> DO THIS:
Reproduce the records word for word, from their first line through the line containing "[x=379, y=289]", including both of those lines.

....................

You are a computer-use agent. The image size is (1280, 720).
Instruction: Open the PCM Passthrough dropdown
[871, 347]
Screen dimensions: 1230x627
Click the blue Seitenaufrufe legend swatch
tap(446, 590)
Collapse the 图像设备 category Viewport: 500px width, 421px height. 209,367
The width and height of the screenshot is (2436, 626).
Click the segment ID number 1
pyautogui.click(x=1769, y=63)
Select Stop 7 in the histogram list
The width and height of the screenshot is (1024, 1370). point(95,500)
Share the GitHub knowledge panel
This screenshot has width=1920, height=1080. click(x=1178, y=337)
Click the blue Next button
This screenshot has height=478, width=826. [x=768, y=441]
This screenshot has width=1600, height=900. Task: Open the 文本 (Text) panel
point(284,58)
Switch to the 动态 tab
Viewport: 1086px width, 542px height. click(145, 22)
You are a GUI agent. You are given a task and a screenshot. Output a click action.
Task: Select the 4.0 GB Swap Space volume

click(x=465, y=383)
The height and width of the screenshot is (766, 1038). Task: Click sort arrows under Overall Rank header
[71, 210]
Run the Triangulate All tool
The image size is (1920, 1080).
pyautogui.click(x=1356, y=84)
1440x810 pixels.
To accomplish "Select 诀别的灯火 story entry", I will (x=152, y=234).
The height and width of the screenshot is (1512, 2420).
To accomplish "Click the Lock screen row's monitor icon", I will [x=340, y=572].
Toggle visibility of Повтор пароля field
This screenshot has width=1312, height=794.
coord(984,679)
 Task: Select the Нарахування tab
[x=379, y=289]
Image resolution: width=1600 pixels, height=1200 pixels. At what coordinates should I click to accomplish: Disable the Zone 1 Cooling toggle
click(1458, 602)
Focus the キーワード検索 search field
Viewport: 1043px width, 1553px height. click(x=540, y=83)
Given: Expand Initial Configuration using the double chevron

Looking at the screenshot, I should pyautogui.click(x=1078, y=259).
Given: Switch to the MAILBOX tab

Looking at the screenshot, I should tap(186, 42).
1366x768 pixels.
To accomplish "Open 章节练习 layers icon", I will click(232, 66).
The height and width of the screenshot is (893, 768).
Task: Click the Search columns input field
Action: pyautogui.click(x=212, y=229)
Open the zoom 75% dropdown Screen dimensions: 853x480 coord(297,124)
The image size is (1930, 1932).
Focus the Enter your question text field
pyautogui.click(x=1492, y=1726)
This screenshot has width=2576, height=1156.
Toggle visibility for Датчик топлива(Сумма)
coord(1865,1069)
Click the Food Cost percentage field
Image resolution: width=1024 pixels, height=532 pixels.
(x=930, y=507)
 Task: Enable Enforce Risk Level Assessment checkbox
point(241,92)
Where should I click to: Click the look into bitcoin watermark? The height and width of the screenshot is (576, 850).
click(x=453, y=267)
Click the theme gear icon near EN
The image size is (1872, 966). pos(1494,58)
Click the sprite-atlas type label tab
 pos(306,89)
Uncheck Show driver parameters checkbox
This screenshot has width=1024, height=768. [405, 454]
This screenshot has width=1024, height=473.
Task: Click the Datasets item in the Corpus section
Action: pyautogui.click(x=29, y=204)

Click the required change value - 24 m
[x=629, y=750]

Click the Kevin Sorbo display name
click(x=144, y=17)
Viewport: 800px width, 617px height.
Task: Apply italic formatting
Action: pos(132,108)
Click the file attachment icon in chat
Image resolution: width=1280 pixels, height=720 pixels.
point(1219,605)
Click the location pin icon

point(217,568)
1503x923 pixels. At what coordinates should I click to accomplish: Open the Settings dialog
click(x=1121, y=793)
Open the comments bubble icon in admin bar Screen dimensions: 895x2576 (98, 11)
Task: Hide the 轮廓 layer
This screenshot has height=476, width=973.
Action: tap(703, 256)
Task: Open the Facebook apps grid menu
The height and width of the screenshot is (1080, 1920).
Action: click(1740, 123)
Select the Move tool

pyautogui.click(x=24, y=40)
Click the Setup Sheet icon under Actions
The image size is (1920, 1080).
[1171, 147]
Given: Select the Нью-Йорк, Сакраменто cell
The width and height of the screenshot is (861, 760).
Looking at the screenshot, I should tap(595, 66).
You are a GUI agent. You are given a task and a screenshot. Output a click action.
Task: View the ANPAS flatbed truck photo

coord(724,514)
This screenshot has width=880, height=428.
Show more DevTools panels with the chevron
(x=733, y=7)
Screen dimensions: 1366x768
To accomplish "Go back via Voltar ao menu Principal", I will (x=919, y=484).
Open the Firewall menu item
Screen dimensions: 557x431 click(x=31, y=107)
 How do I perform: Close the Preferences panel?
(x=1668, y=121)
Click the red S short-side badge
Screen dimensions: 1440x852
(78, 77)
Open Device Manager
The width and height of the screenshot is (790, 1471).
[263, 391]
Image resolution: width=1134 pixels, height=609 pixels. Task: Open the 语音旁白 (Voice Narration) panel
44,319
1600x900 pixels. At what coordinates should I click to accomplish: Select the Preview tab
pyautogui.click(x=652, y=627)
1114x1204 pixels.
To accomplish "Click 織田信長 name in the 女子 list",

....................

> FINISHED EXERCISE:
You are a computer-use agent. The image size is (1280, 720).
Instruction: Open the PCM Passthrough dropdown
[871, 347]
Screen dimensions: 1230x627
Click the blue Seitenaufrufe legend swatch
tap(446, 590)
Collapse the 图像设备 category Viewport: 500px width, 421px height. 209,367
The width and height of the screenshot is (2436, 626).
Click the segment ID number 1
pyautogui.click(x=1769, y=63)
Select Stop 7 in the histogram list
The width and height of the screenshot is (1024, 1370). point(95,500)
Share the GitHub knowledge panel
This screenshot has width=1920, height=1080. click(x=1178, y=337)
Click the blue Next button
This screenshot has height=478, width=826. [x=768, y=441]
This screenshot has width=1600, height=900. Task: Open the 文本 (Text) panel
point(284,58)
Switch to the 动态 tab
Viewport: 1086px width, 542px height. click(145, 22)
You are a GUI agent. You are given a task and a screenshot. Output a click action.
Task: Select the 4.0 GB Swap Space volume

click(x=465, y=383)
The height and width of the screenshot is (766, 1038). Task: Click sort arrows under Overall Rank header
[71, 210]
Run the Triangulate All tool
The image size is (1920, 1080).
pyautogui.click(x=1356, y=84)
1440x810 pixels.
To accomplish "Select 诀别的灯火 story entry", I will (x=152, y=234).
The height and width of the screenshot is (1512, 2420).
To accomplish "Click the Lock screen row's monitor icon", I will [x=340, y=572].
Toggle visibility of Повтор пароля field
This screenshot has width=1312, height=794.
coord(984,679)
 Task: Select the Нарахування tab
[x=379, y=289]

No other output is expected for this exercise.